‘The Boy’ Confirms that Hotels Are No Place for Children

By

the boyThere’s no shortage of films (and TV shows for that matter) about serial killers and psychopaths these days, and perhaps this should come as no surprise. There’s something almost compulsively compelling about the existence and nature of individuals capable of the ultimate act of transgression and disrespect that is murder. Plenty of films exploit these characters, and our enduring fascination with them, but others also manage to make an honest and chilling attempt to understand why these people do what they do. As more than a few such films have shown (my favorite being, A Young Poisoner’s Handbook), the best way to truly understand is to start at the beginning. Whether killers are born or grown, their childhoods always tell the tale best.

The Boy, which opened this week at Cinema Village, and was written by Ditmas Park resident Clay McLeod Chapman, ponders that nature/nurture by inviting us into a grim family gothic. Open on Ted (Jared Breeze) a tiny, blonde 9-year-old collecting roadkill off a lonely stretch of mountain road. Immediately we feel just how crushingly lonesome Ted’s life is–together he and his father John (David Morse) run a desolate roadside motel where Ted fills his hungry heart and empty hours by practicing his hospitality jargon and scraping up roadkill, for which his morose father pays him 25 cents a corpse.


In the hands of a burgeoning psychopath, though, this scheme provides a perverse incentive (an especially gruesome example of the cobra effect). Soon Ted is baiting the road with food scraps, until he ends up catching more than he expected when a strange man (Rainn Wilson) totals his car and injures his head colliding with a deer that was dining on the double yellow lines. What follows is a slow burn as we puzzle out the shifty stranger’s secrets as he interacts with a boy who’s increasingly fascinated by death, and its power to stir his stagnant world.

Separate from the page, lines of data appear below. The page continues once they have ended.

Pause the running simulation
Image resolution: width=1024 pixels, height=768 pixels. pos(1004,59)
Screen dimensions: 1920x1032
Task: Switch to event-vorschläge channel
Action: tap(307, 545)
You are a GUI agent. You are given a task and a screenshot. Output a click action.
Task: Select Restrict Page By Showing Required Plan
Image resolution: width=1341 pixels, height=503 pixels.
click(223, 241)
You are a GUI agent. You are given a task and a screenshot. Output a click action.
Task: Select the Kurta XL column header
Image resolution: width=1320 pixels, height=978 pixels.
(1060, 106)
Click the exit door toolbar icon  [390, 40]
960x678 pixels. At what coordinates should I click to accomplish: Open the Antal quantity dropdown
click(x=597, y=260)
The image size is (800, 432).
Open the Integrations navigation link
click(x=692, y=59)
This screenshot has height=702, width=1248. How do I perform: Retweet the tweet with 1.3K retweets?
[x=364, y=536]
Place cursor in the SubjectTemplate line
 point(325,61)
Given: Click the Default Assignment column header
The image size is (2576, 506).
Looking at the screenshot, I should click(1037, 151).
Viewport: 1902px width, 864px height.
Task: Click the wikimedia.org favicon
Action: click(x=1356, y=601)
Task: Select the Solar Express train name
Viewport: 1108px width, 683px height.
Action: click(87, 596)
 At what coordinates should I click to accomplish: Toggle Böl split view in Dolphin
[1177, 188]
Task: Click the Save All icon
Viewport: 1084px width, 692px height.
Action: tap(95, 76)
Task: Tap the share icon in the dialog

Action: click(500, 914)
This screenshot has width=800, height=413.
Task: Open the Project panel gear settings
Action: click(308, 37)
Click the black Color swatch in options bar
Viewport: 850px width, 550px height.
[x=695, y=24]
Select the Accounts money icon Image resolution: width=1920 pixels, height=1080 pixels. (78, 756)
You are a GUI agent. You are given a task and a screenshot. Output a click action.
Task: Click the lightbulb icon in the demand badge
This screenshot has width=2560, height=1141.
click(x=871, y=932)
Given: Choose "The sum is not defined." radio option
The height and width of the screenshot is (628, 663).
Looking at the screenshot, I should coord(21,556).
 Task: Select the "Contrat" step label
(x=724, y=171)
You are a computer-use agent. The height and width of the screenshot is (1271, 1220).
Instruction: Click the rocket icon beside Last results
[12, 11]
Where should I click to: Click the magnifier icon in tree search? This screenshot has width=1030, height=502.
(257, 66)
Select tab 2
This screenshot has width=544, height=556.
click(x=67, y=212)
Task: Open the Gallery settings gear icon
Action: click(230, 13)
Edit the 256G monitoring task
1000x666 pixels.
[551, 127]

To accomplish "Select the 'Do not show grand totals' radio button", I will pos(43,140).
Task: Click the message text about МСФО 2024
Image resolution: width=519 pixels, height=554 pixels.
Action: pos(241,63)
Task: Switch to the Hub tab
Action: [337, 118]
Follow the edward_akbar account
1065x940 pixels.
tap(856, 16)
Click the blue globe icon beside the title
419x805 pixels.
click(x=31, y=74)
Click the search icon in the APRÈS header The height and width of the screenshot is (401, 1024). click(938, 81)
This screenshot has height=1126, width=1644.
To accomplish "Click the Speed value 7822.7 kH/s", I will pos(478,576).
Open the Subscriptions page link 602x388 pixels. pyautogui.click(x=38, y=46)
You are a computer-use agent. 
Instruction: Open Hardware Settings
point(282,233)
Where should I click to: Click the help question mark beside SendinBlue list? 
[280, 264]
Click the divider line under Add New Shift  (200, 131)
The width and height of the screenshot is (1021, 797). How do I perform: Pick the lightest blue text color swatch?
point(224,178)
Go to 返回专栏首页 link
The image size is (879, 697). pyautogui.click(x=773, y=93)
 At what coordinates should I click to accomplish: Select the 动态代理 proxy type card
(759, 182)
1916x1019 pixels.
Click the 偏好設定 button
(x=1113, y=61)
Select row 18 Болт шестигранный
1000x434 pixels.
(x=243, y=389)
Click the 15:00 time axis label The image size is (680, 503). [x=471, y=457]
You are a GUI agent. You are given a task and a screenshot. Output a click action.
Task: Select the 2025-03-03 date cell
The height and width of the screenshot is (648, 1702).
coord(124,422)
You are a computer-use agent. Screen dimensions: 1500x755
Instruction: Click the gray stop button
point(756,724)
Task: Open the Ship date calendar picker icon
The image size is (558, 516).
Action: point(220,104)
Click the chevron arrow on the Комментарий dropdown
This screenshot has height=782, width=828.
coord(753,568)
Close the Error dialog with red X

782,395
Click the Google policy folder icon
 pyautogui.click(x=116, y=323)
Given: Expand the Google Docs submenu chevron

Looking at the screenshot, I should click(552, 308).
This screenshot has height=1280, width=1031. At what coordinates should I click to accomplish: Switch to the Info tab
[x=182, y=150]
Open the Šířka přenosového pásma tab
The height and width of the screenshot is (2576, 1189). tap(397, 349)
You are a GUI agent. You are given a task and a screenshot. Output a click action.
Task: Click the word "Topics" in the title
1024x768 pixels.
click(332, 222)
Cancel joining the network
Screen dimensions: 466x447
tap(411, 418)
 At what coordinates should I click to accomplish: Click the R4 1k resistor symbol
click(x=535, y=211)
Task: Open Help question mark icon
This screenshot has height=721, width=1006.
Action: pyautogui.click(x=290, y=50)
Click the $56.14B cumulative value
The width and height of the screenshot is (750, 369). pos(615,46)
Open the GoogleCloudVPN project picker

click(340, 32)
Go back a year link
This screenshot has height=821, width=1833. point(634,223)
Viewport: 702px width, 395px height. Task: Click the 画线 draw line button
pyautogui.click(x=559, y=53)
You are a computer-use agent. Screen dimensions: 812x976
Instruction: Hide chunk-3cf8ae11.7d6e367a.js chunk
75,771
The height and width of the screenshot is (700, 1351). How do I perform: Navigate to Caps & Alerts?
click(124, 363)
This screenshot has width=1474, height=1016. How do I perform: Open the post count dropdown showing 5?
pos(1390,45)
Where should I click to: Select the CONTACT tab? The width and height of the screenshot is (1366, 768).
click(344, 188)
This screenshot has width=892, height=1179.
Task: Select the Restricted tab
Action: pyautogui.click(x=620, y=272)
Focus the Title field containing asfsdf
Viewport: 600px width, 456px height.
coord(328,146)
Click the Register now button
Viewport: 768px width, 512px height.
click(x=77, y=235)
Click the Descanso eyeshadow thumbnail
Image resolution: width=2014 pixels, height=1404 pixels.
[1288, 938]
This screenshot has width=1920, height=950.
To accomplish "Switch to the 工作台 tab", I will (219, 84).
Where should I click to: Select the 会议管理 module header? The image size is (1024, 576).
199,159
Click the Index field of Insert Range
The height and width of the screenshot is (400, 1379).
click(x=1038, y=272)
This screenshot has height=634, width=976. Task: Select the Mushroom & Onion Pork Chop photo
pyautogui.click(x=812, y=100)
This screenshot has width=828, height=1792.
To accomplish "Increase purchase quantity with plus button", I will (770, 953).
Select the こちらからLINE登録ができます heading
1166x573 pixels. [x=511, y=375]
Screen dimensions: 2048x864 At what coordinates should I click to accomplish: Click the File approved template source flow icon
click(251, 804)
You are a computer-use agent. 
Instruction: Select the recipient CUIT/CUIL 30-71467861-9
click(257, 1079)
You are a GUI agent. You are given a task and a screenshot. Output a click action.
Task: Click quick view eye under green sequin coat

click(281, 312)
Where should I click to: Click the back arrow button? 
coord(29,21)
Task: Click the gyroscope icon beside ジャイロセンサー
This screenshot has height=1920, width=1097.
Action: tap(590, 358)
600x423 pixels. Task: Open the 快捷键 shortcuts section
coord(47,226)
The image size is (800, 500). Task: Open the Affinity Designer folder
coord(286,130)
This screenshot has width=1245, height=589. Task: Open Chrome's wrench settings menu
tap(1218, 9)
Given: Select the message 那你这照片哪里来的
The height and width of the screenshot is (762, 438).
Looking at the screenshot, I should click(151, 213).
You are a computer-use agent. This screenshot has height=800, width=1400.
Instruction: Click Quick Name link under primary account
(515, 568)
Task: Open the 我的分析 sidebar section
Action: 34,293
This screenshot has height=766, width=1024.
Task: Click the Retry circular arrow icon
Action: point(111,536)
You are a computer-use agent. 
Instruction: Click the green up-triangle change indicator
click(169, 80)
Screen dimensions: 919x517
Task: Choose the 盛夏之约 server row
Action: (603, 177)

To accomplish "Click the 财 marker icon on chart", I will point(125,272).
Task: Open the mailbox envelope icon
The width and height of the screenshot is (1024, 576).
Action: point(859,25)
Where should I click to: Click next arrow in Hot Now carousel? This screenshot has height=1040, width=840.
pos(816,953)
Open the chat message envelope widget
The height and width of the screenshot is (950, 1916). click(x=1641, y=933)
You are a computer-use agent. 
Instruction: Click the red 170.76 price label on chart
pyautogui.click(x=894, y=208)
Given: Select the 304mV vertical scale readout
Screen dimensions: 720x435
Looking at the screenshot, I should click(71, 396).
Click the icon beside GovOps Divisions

Director Craig William Macneill (The Afterlight) has crafted a quiet and expressive film, and his soundwork is particularly noteworthy. The rhythmic throbs that score tense moments are made up of sounds from the scene, but slowed way down, thus turning muffled weeping into something more like a pulsing, demonic chuckle. Macneill contrasts these disturbing tones with silence, the hum of insects, and with a nostalgic soundtrack of songs from 1989, when the film takes place (sidenote: murder was so much simpler before cell phones). While the film is presumably set somewhere in middle America, the production filmed entirely in Columbia. You wouldn’t guess it, but once you know it’s easy to see how one could pass for the other since the story has only two sets, the sad motel, and a nearby junkyard.

Macneill shows strong control of pace and story; there are long stretches of eerie inaction, which build anticipation rather than dragging. The explosive ending, which I won’t ruin for you, left me satisfied, though I found the setup for a bit contrived. For my money, Macneill’s real accomplishment is in gently forcing the audience into Ted’s point of view. Everything’s relative–especially morality–and when crying sounds like laughter and all you’ve ever known in your little life is a literal and figurative dead end, what wouldn’t you do to shake things up? Whether Ted is a bona fide psycho, or just a regular sociopath, impressionable minds and lonely hotels rarely seem to lead to happy endings, at least on screen. You will, however, enjoy your stay.